While Lehrer offers plenty of scientific dissections of creativity and how it boils down to electrical signals in the brain, much of the book is dedicated to discussing the individual and contextual concepts of creativity. While the early portions of the book deal with individuals and anecdotes about their creative processes together with scientific anecdotes, the final three chapters of the book are devoted to a discussion of creativity in a cultural context, offering insights on why cities are creative hotspots and why teams that “are a mixture of the familiar and the unexpected,” such as those at Pixar, are the most innovative. In Roth’s words, “Too much strangeness, and things fall apart. Too much closeness, and the generative spark is never struck.” Lehrer puts it this way: “The only way to maximize creativity . . . is to encourage a candid discussion of mistakes. . . . We can only get it right when we talk about what we got wrong.” Pixar director Lee Unkrich put it most nakedly of all: “We just want to screw up as quickly as possible. We want to fail fast. And then we want to fix it. Together.”

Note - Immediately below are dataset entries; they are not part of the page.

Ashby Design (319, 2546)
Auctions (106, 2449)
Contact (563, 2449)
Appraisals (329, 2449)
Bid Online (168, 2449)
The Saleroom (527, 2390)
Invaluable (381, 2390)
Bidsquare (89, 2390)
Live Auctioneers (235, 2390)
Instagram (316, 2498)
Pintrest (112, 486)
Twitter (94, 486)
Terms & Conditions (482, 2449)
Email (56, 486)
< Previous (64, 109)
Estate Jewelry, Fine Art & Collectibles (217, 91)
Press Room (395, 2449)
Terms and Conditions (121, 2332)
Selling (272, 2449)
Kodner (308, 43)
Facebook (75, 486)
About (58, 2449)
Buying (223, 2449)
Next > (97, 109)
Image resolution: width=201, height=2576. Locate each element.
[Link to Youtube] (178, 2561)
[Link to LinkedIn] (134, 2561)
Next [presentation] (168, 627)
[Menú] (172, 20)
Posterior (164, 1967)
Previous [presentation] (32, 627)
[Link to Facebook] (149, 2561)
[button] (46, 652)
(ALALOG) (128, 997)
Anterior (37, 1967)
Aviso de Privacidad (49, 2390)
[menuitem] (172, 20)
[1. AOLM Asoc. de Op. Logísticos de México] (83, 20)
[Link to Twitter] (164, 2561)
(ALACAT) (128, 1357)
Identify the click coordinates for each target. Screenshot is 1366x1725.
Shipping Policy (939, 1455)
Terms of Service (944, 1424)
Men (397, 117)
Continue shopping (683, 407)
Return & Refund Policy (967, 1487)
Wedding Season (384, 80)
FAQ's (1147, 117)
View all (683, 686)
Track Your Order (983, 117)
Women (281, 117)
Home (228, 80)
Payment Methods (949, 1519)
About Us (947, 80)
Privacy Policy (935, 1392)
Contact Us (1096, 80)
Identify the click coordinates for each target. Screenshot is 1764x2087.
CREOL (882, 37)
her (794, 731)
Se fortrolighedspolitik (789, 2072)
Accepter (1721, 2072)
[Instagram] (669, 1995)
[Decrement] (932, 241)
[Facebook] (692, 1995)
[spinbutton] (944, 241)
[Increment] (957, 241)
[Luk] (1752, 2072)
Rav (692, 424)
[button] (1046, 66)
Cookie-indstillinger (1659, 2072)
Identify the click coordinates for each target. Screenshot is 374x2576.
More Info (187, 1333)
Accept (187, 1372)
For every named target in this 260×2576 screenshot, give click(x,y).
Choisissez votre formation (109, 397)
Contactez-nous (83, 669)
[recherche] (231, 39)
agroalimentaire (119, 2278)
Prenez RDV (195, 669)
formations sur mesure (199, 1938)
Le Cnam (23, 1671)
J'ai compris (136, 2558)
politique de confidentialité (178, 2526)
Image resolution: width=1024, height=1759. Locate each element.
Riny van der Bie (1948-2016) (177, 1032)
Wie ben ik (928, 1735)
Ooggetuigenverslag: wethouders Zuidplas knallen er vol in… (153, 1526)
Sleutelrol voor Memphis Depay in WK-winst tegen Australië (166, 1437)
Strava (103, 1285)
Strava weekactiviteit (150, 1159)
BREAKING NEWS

Creativity, under Lehrer’s lense, turns out to be a simple name for a complex beast, one that is both individual and highly group-oriented in nature. Lehrer comes at it from all angles and gives the reader a diverse cross-section of a process that is close to many musician’s hearts, making it a useful expository tool for anyone looking to provoke greater creativity–and thereby a greater understanding of themselves–through their art. Roth sums it up in his review:
“Imagine” doesn’t offer a prescription for how we are to become more imaginative, but it does emphasize some key ingredients of a creative culture: taking education seriously, increasing possibilities for human mixing and cultivating a willingness to take risks. Lehrer practices what he preaches, showing an appetite for learning, a determined effort to cross fields and disciplines, and a delight in exploring new possibilities. Reading his book exercises the imagination; the rest is up to us.
With no blueprint for what this means for the classical musician, Roth is right: creativity, and what we make of it, is really all up to each of us.